There are two basic types of market environments -- those that favor stock-picking and those that don't. Markets that don't favor stock-picking tend to be focused more on macro issues, rotations, and overall timing. Fundamentals and chart patterns of individual stocks become less important when market timing dominates.
The recent action has been a good illustration of this. Stock-picking was well rewarded until around the middle of February, when bonds started to come under pressure. When bonds become a bigger issue, market timing and macro considerations started driving the action, and the stock-picking action dried up.
Typically, strong markets are driven by stock-picking, and weak markets are driven by macro concerns and correlated selling. That isn't always the case, but as we've seen in the past couple of weeks, holding a small-cap stock with good fundamentals didn't offer much protection. They were all sold regardless of individual merit.
The best indication that the market is starting to improve after a corrective phase is better stock-picking. When fundamentals and charts start to matter, it helps produce positive momentum. Good stock-picking tends to reinforce itself and, if it lasts long enough, it will eventually lead to fear of missing out.

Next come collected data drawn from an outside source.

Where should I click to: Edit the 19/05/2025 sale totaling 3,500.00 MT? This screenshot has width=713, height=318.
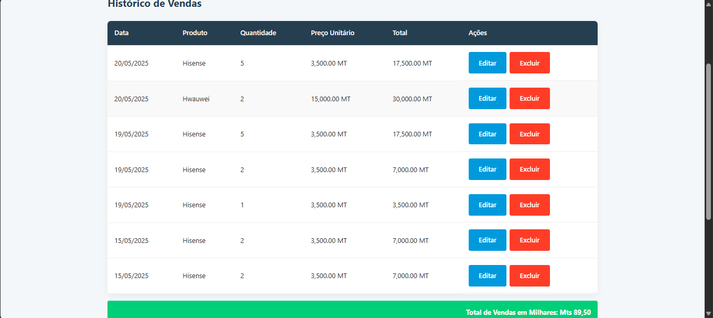click(x=487, y=205)
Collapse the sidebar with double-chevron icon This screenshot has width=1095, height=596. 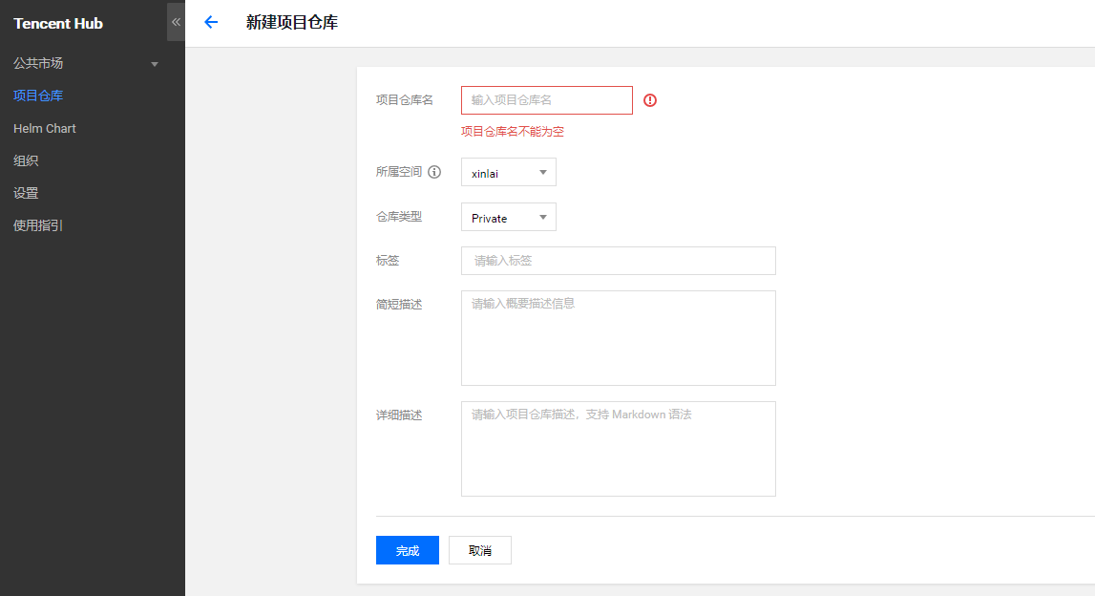(176, 22)
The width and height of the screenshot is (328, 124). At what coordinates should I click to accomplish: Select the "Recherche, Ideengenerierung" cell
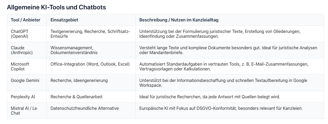79,80
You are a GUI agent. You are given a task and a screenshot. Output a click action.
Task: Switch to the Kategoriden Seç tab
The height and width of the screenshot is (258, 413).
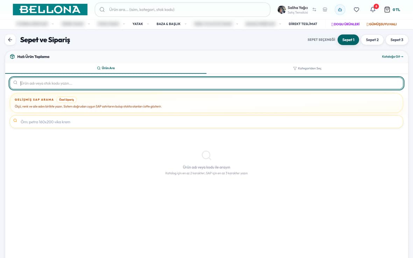pyautogui.click(x=307, y=69)
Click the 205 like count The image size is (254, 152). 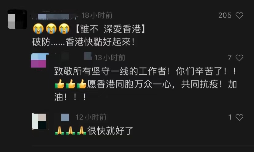(x=225, y=16)
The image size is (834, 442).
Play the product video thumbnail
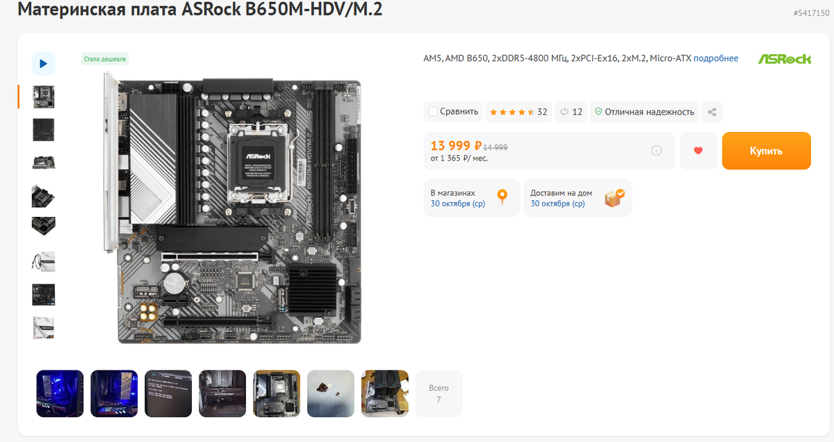[43, 63]
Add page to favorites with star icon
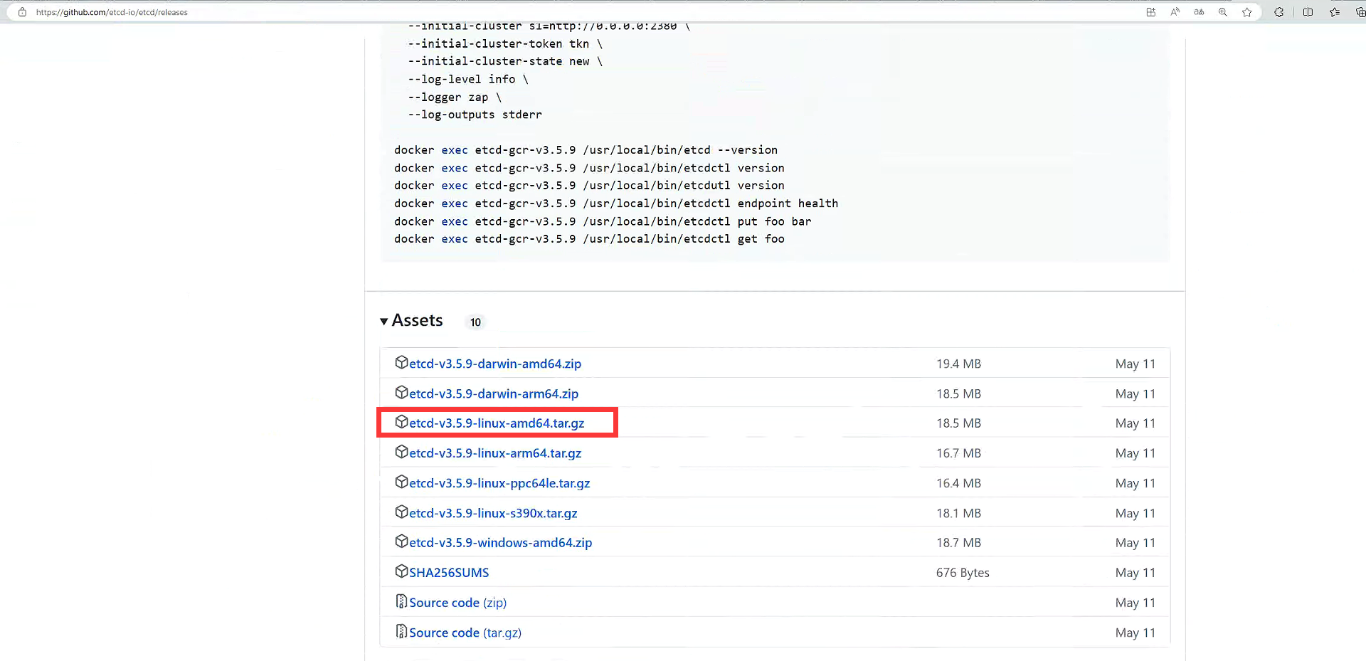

Stock-picking has been very poor lately as all the hot speculative sectors have suffered severe corrections. SPACs, cannabis, and gambling are struggling. There are good arguments for why they should bounce back, but quite often, new leadership develops after a corrective phase, so it's important to be open-minded and focus on price action.
As the quarter comes to an end and some of the rotational action stops, I expect to see a return to stock-picking, but it is important to make stocks prove themselves before you put too much cash to work.